A federal judge rejected an effort to dismiss the enforcement case brought by the Securities and Exchange Commission against Terraform Labs and founder Do Kwon.

Terraform had argued that the recent split decision in the SEC’s case against Ripple Labs invalidated the agency’s case against the stablecoin issuer, but Judge Jed Rakoff of the U.S. District Court for the Southern District of New York rejected Terraform and Kwon’s arguments, saying the civil case could move forward.

"It may also be mentioned that the Court declines to draw a distinction between these coins based on their manner of sale, such that coins sold directly to institutional investors are considered securities and those sold through secondary market transactions to retail investors are not. In doing so, the Court rejects the approach recently adopted by another judge of this District in a similar case," Rakoff wrote, directly citing the Ripple decision

‘Major questions’ not a question in Terraform case

Rakoff, who presides in the same district court as where the Ripple case was heard and partially decided, also rejected other attempts by Terraform and Kwon to quash the SEC’s case against them.

Terrform’s lawyers also cited the major questions doctrine, a legal argument that’s gaining popularity around the industry, as cause to dismiss the SEC’s case. The doctrine essentially says that regulatory agencies cannot act in areas of major economic or political significance unless Congress weighs in.

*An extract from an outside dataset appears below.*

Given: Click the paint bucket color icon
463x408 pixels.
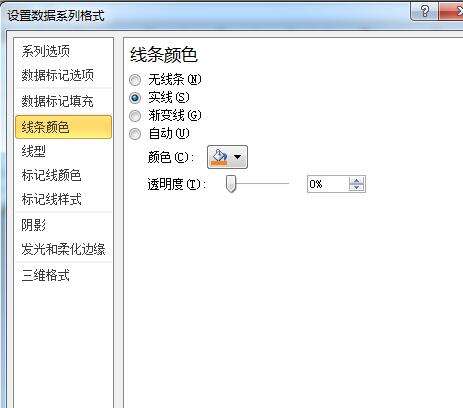Looking at the screenshot, I should click(x=219, y=157).

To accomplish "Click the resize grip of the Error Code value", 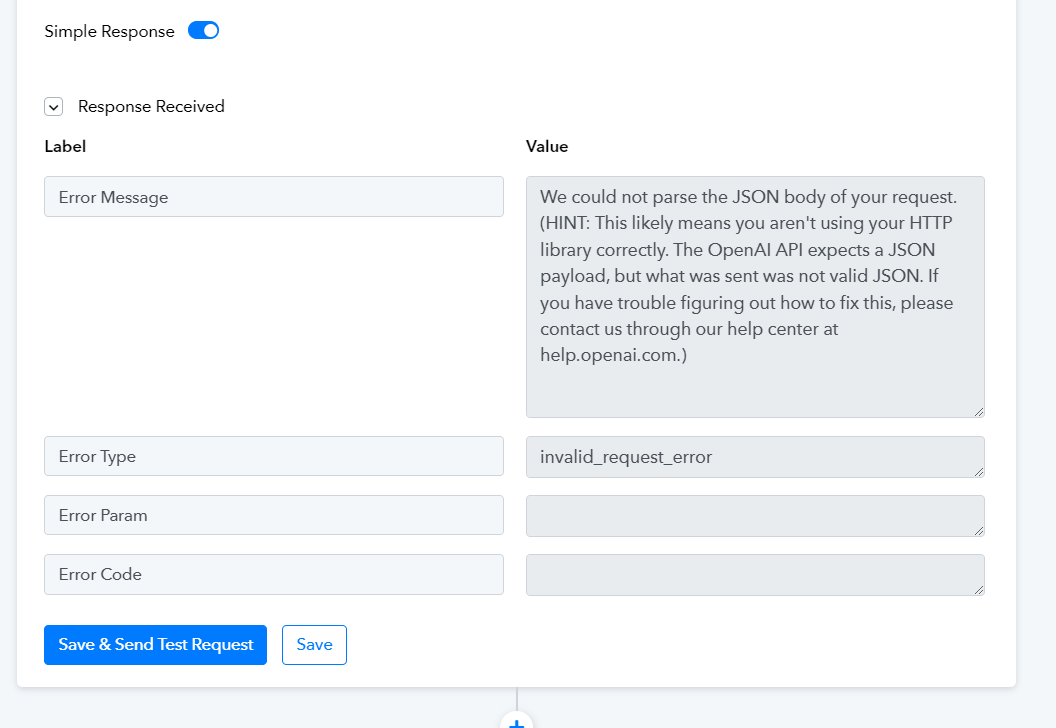I will point(979,589).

Rakoff rejected that argument as well.

“Because the doctrine is reserved for the most extraordinary cases where the agency claims broad regulatory authority and the area to be regulated is one invested with particular economic and political significance, it has been rarely invoked,” Rakoff writes in his decision on the motion to dismiss, issued Monday. “With this standard in mind, the crypto-currency industry – though certainly important – falls far short of being a ‘portion of the American economy’ bearing ‘vast economic and political significance.’”

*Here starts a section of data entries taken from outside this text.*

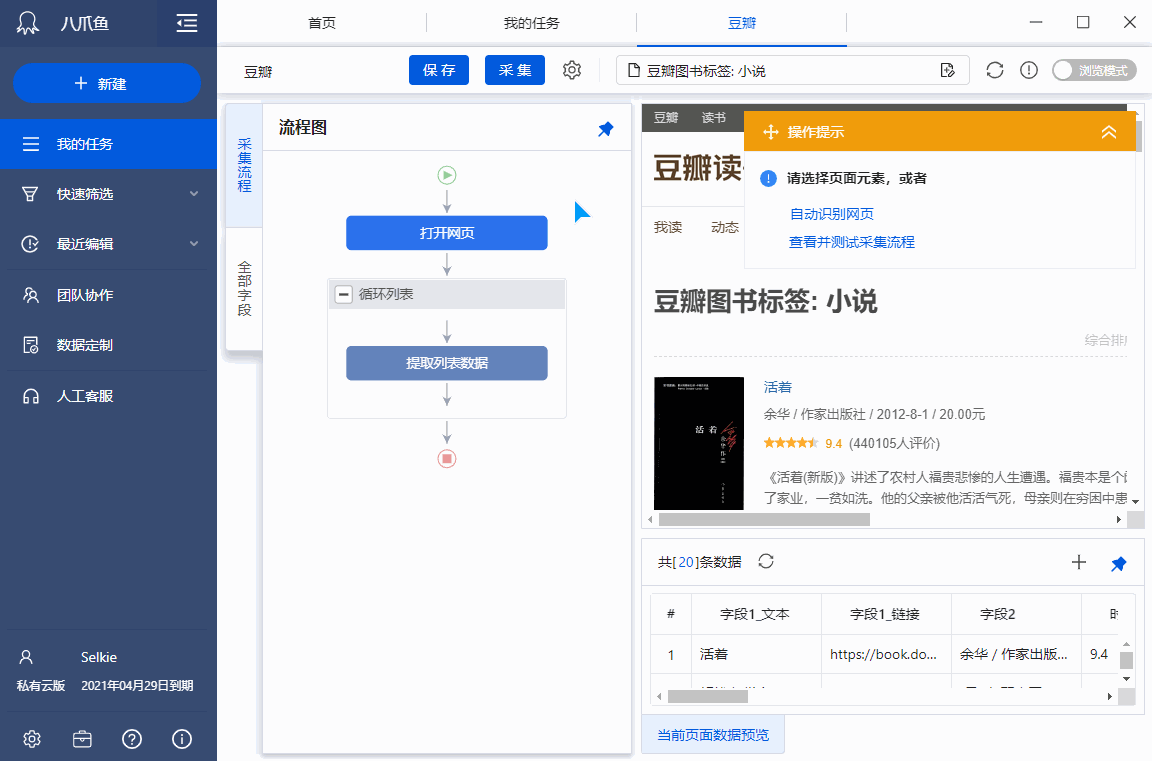Click the green start node in the flowchart
The height and width of the screenshot is (761, 1152).
pyautogui.click(x=447, y=175)

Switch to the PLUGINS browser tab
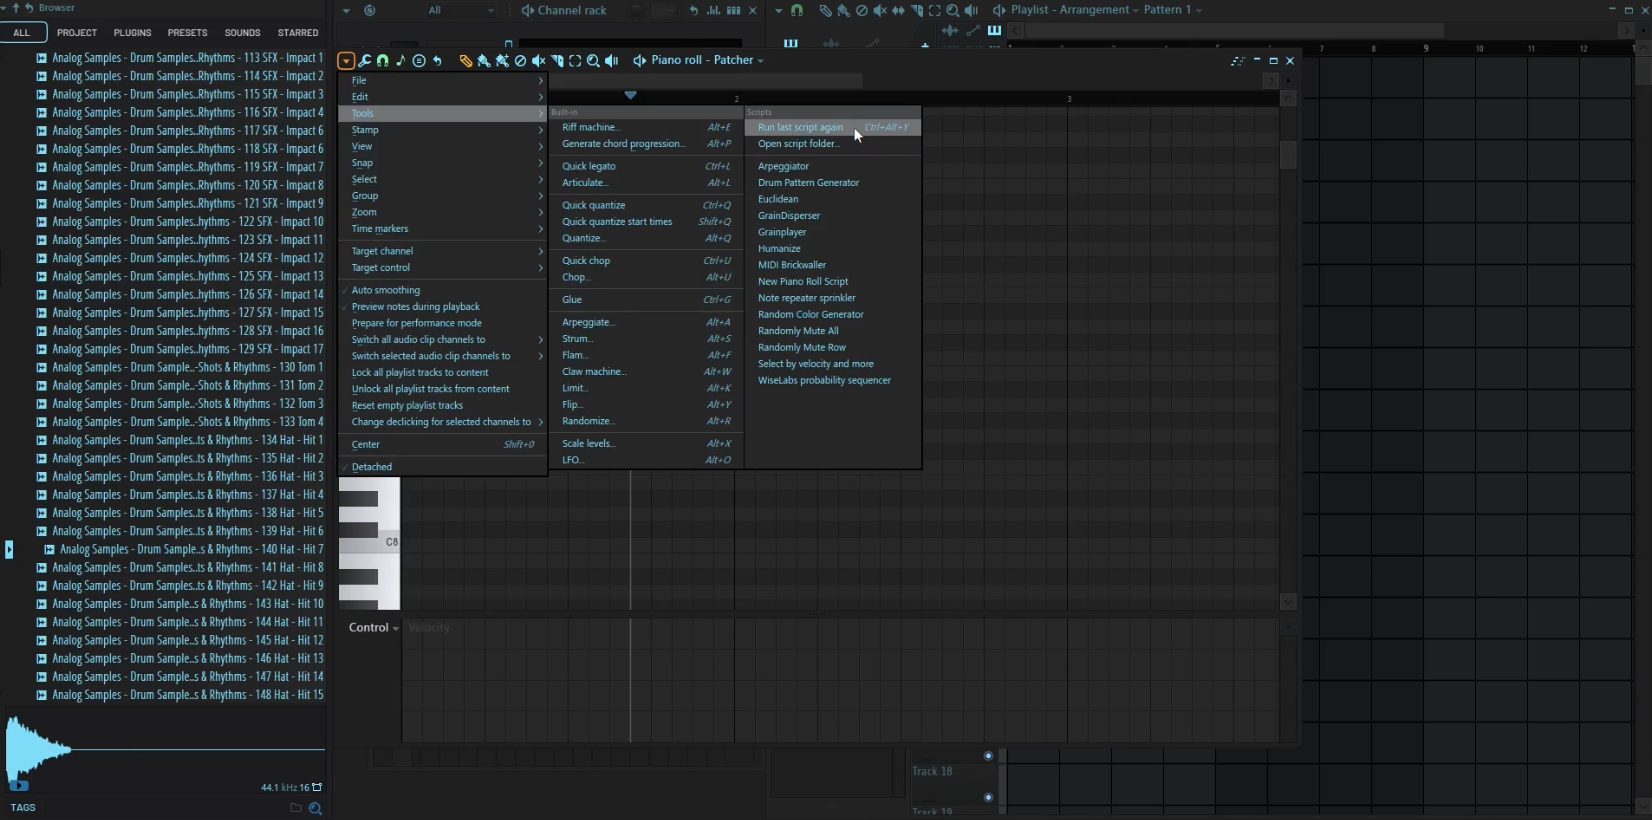[132, 33]
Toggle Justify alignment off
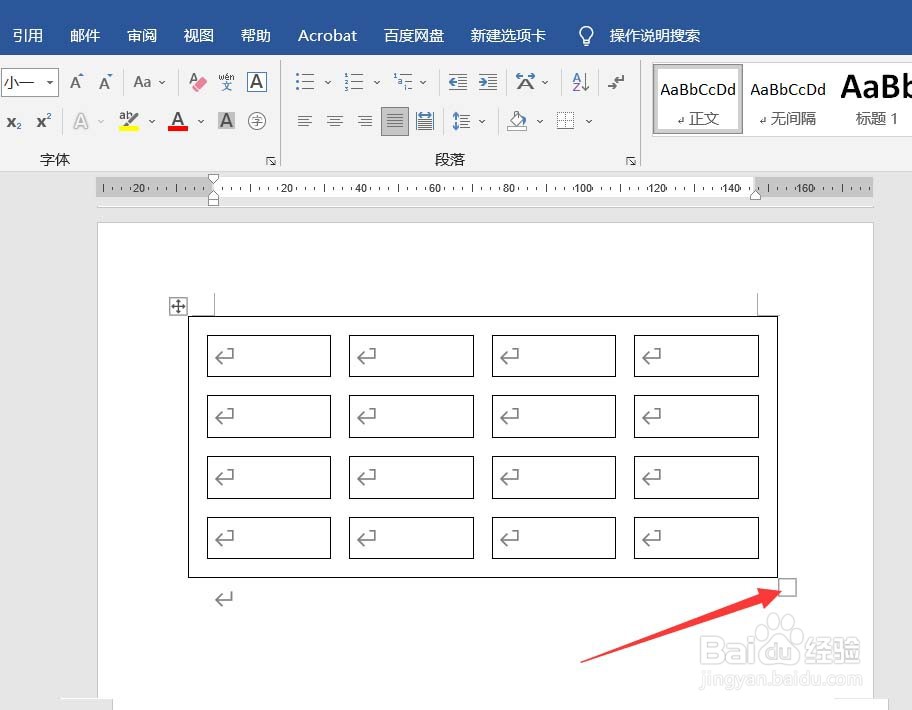This screenshot has width=912, height=710. (x=394, y=121)
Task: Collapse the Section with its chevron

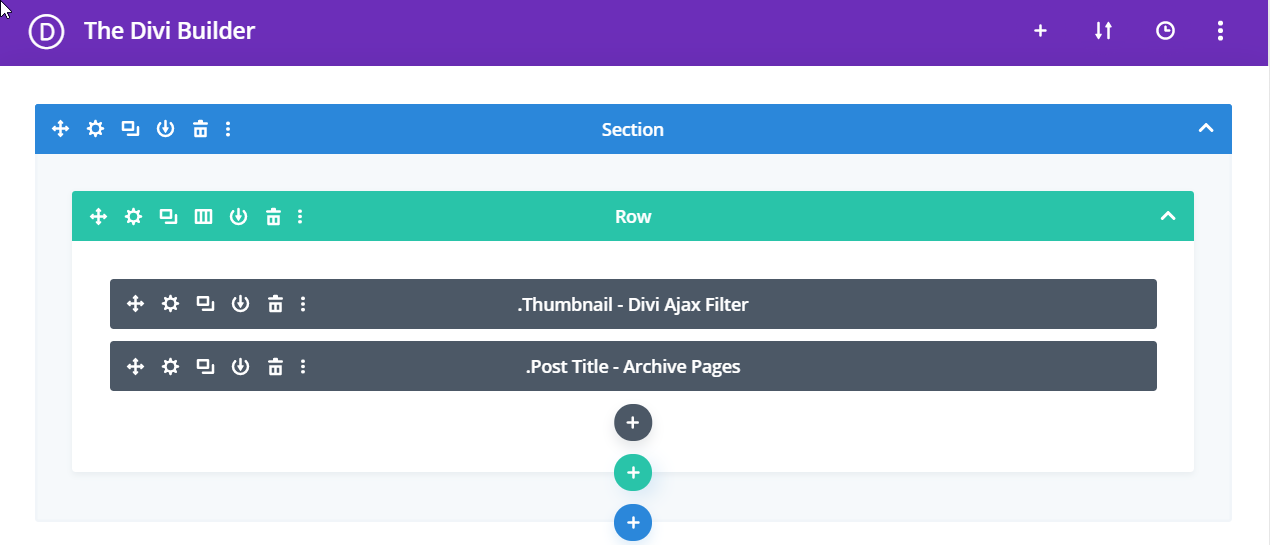Action: coord(1206,129)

Rakoff added that restricting the SEC to only regulating investment products that labels themselves as securities would be, “the exact opposite of what Congress intended,” in passing securities laws currently on the books.

In sum, there is no indication that Congress intended to hamstring the SEC’s ability to resolve new and difficult questions posed by emerging technologies where these technologies impact markets that on their face appear to resemble securities markets,” Rakoff concluded.  Defendants cannot wield a doctrine intended to be applied in exceptional circumstances as a tool to disrupt the routine work that Congress expected the SEC and other administrative agencies to perform.”

 Rakoff also said that the SEC has made plausible arguments that Terraform’s digital assets and the sales of them are securities offerings, and agreed that the SEC had jurisdiction to bring the case.

Still, lawyers for Terraform won a minor victory in a separate court on Monday. A federal bankruptcy judge allowed a subpoena of wallets and account information from FTX, relating to possible short sellers of Terra/Luna, to move forward. Terraform says that information, which lawyers for FTX have also agreed to provide, will aid their defense against an SEC claim that Terraform conspired with Jump Trading to prop up the price of UST in 2021, a year before its collapse.

UPDATED with additional information from the judge's rejection of Terraform's motion to dismiss, and additional context from the FTX bankruptcy.

Disclaimer: The former CEO and majority shareholder of The Block has disclosed a series of loans from former FTX and Alameda founder Sam Bankman-Fried.